The Senate Finance Committee was the last of five House and Senate panels with jurisdiction on health reform to act on overhaul legislation. Here’s what happens next:
IN THE SENATE: Majority Leader Harry Reid, D-Nev., must merge the Finance Committee bill with a more liberal version passed by the Health, Education, Labor and Pensions Committee.
Reid will do the work in closed sessions with Senate Finance chairman Max Baucus, D-Mont., and Sen. Chris Dodd, D-Conn., who presided over the health committee. Key White House aides including Chief of Staff Rahm Emanuel will be in close consultation.
Reid will face numerous crosscurrents as he aims to produce a bill that can attract 60 votes in the Senate, the number needed to overcome a Republican filibuster. A key question is whether he includes any version of a provision to allow the government to sell insurance in competition with the private market, something that’s supported by liberals but viewed skeptically by some moderate Democrats and uniformly opposed by Republicans.
The Finance bill does not include such a so-called public plan, while the health committee’s bill does.
Reid is aiming to finish the merger process in time to begin debate the week of Oct. 26.
IN THE HOUSE: Speaker Nancy Pelosi, D-Calif., and other Democratic leaders have been working for weeks to combine bills approved by three committees over the summer. Pelosi has been struggling to satisfy the concerns of moderate and fiscally conservative Democrats in her caucus without alienating liberals.
Disputes have centered on the shape of a new government insurance plan that would compete with the private market, Pelosi’s plan to pay for the bill by taxing high-income Americans and regional disparities in Medicare reimbursements.
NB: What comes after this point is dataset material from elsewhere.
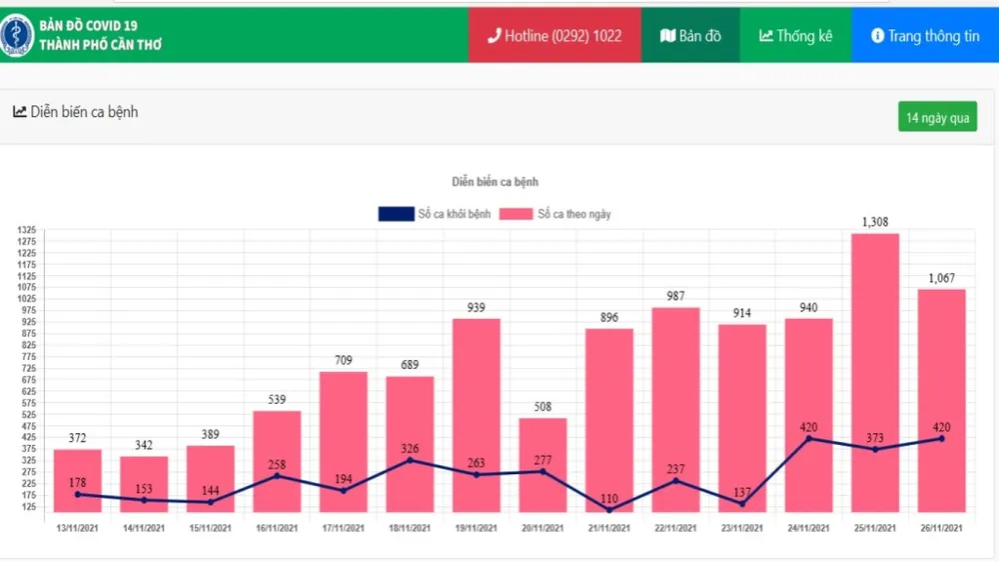The image size is (999, 562).
Task: Click the 420 recovery point on 24/11/2021
Action: click(x=809, y=438)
Disagreements also center on language preventing federal funds for abortions and keeping illegal immigrants from getting government-funded coverage.
Pelosi is aiming to begin floor debate this month.
IN THE WHITE HOUSE: President Barack Obama is aiming to sign a health-overhaul bill by year’s end.
Obama left much of the bill-writing work to lawmakers, though top aides were closely involved. He will have a critical role to play in the days ahead. Most important, he’ll act as cajoler in chief, reaching out to wavering lawmakers to shore up their support and using his bully pulpit to rally public sentiment.